Extracted records:
***
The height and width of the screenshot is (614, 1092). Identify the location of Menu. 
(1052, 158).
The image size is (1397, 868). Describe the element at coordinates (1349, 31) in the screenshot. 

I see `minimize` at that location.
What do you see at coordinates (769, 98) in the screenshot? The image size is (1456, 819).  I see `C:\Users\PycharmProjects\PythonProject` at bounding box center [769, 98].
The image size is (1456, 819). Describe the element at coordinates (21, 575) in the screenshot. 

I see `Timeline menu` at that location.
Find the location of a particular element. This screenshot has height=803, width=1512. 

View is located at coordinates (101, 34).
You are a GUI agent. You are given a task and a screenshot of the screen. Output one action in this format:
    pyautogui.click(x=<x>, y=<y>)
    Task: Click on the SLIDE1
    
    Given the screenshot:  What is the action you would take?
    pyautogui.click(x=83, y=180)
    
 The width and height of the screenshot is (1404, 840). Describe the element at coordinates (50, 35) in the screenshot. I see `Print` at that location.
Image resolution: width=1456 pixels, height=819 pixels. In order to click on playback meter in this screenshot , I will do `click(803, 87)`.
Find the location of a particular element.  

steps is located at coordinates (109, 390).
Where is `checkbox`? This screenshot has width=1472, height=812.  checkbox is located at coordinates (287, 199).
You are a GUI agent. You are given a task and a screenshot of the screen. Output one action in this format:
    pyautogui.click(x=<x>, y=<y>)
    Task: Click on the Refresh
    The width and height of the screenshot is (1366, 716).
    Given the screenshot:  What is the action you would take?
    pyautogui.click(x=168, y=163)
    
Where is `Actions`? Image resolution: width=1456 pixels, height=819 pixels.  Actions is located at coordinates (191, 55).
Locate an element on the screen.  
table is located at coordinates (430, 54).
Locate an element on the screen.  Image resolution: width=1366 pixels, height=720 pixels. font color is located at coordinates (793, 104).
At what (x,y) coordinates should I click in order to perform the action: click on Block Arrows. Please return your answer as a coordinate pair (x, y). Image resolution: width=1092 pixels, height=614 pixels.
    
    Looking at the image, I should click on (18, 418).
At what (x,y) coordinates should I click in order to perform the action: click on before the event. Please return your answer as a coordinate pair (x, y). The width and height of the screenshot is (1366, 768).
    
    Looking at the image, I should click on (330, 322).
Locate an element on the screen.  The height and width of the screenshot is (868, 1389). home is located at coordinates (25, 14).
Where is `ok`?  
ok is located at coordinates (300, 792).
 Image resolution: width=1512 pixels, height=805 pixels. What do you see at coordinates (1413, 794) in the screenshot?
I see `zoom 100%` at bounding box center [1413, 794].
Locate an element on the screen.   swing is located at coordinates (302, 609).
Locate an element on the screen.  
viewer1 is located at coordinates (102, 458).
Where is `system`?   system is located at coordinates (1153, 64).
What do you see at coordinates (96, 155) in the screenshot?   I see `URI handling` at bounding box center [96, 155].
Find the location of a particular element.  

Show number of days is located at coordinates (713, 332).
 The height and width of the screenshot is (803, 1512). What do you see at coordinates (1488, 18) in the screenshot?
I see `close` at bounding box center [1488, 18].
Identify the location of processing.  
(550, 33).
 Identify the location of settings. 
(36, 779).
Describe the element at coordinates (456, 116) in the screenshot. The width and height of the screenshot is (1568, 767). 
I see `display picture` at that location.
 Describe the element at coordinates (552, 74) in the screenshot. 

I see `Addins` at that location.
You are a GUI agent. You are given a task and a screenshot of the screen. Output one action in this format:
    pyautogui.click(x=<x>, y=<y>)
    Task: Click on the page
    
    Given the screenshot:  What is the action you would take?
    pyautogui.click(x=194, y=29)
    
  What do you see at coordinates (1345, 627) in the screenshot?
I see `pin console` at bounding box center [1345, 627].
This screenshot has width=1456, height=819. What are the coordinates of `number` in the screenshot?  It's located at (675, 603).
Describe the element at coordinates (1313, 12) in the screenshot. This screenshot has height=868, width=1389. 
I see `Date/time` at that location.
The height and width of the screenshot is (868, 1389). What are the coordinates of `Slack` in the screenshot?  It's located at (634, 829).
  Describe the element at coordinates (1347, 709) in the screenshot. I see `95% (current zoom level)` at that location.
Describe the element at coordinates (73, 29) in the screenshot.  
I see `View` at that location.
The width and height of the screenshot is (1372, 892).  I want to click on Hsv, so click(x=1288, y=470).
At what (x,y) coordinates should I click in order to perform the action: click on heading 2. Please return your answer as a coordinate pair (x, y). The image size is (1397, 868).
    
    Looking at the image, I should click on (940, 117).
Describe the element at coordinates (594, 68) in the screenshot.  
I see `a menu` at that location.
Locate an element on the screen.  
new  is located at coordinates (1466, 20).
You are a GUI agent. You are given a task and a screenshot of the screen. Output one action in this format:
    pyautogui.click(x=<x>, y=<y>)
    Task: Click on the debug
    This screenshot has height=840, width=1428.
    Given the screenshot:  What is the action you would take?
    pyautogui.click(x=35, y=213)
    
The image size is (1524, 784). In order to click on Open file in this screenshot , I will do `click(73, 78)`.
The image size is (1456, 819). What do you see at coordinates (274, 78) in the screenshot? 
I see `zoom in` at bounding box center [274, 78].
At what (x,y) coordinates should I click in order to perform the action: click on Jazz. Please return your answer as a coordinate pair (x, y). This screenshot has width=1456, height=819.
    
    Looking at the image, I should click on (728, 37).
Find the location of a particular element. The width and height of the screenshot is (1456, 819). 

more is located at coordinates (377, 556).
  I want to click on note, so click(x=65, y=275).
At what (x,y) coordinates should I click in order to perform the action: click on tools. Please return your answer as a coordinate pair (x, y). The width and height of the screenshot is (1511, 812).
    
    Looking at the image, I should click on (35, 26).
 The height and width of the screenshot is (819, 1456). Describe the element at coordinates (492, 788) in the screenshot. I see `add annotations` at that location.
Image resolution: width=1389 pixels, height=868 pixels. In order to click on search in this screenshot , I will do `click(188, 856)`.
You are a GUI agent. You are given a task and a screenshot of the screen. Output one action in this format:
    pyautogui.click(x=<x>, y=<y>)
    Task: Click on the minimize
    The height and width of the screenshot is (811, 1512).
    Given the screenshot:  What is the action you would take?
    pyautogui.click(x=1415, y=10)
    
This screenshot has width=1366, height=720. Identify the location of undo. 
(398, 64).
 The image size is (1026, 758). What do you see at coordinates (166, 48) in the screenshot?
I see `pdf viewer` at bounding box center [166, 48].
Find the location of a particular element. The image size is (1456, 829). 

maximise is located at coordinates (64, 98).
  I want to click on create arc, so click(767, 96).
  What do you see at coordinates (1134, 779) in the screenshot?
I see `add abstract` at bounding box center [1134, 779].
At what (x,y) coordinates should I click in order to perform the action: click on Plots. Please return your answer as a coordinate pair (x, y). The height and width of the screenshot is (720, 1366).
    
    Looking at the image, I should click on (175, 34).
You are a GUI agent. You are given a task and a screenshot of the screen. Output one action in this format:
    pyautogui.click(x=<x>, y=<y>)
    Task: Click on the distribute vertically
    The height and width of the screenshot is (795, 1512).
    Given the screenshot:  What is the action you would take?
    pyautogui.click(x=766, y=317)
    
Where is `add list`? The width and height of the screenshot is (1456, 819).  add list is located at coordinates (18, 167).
***
Aim of the task: Update the lines starting at the one that contains "y). The image size is (1397, 868)." and ending at the one that contains "I want to click on note, so" by replacing "screenshot" with "screen capture". Leave everything else in those lines unchanged and give only those lines.

Output for this exercise:
At what (x,y) coordinates should I click in order to perform the action: click on heading 2. Please return your answer as a coordinate pair (x, y). The image size is (1397, 868).
    
    Looking at the image, I should click on (940, 117).
Describe the element at coordinates (594, 68) in the screen capture.  
I see `a menu` at that location.
Locate an element on the screen.  
new  is located at coordinates (1466, 20).
You are a GUI agent. You are given a task and a screen capture of the screen. Output one action in this format:
    pyautogui.click(x=<x>, y=<y>)
    Task: Click on the debug
    This screen capture has height=840, width=1428.
    Given the screen capture:  What is the action you would take?
    pyautogui.click(x=35, y=213)
    
The image size is (1524, 784). In order to click on Open file in this screen capture , I will do `click(73, 78)`.
The image size is (1456, 819). What do you see at coordinates (274, 78) in the screen capture? 
I see `zoom in` at bounding box center [274, 78].
At what (x,y) coordinates should I click in order to perform the action: click on Jazz. Please return your answer as a coordinate pair (x, y). This screen capture has width=1456, height=819.
    
    Looking at the image, I should click on (728, 37).
Find the location of a particular element. The width and height of the screen capture is (1456, 819). 

more is located at coordinates (377, 556).
  I want to click on note, so click(x=65, y=275).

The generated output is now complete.